Oh, by the way: Lynch does look haggard. I was shocked when I saw her on Parliament Hill. I knew what her PR photo looked like, and the woman who presented to me was not the same as in that photo. Either she was using a very old photo or she has aged a hell of a lot in the two years.
Now, for anyone else in public life, or anyone who has ever run in a campaign, their personal appearance, including their energy level, confidence, grace under pressure, etc. -- is highly newsworthy and relevant. If a "leader" can't hack it, and starts to fall apart under stress, maybe she ought to stay out of the big leagues. If a leader won't take responsibility for her own staff, and engages in cover-ups, and then just abject begging for mercy, does that person truly have a place in a position that requires a strong personal constitution, a strong sense of right and wrong, and a strong sense of accountability to the public?

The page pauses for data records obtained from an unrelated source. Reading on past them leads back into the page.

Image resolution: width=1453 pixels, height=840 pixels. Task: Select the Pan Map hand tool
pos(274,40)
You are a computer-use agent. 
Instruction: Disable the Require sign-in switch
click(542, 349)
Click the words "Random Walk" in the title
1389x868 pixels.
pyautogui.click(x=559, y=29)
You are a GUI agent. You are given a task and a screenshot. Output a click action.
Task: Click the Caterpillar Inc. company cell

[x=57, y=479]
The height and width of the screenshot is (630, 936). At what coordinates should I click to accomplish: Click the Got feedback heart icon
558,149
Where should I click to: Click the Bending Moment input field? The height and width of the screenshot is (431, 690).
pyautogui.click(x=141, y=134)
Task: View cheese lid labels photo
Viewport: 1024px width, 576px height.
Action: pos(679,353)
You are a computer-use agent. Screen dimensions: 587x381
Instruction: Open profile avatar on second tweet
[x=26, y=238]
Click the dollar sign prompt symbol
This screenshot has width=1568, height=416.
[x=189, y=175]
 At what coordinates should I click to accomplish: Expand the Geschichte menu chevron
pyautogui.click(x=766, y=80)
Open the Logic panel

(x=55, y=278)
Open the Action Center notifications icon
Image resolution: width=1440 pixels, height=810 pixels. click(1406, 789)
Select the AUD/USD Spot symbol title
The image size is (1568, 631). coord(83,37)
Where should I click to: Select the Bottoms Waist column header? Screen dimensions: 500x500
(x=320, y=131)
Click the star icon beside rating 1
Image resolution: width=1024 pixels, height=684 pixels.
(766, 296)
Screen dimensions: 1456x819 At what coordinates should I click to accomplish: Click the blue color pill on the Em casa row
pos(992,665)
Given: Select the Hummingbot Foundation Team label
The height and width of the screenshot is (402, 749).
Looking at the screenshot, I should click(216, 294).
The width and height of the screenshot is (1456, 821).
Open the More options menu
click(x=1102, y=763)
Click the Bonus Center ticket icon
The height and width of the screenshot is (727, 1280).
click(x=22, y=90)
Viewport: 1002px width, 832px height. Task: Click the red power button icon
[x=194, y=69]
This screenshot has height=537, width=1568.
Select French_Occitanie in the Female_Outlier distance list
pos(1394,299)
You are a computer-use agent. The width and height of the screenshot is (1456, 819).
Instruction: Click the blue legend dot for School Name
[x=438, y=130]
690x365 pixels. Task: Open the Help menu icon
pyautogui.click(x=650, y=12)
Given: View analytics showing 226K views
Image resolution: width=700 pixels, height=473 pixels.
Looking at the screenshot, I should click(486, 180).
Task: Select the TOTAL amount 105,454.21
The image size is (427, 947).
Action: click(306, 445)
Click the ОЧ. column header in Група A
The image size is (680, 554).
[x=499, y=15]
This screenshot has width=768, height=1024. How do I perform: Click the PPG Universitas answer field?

As I wrote in the Star-Phoenix, Keeping asks me to put politeness ahead of holding Lynch to public account.
No thanks.
Lynch didn't create all the problems at the CHRC. But when she discovered them, her reflex wasn't to root it out and fix things, but to cover it up. Her reflex in the face of public criticism hasn't been self-reflection and self-assessment, but lashing out and creating her 1,200-item enemies list. And her reflex in the face of losing the argument is to, well, do the grown-up equivalent of crying: saying it's just not fair to have to answer "bullies" who "intimidate" her by calling her a liar, even when she is a damned liar.
The damned liar should be fired -- and Keeping does Lynch, all professional women, and civil liberties, no favours by lowering the ethical bar on Lynch out of pity.
It's Jennifer Lynch who is deeply unethical, who presides over a coven of Internet Nazis and Internet hackers, and who is a human rights destroyer who doesn't even believe free speech is a Canadian concept. For Janet Keeping to make excuses for Lynch is out of character for Keeping, who knows and loves civil liberties, and should know better than enabling Canada's chief infringer of those liberties.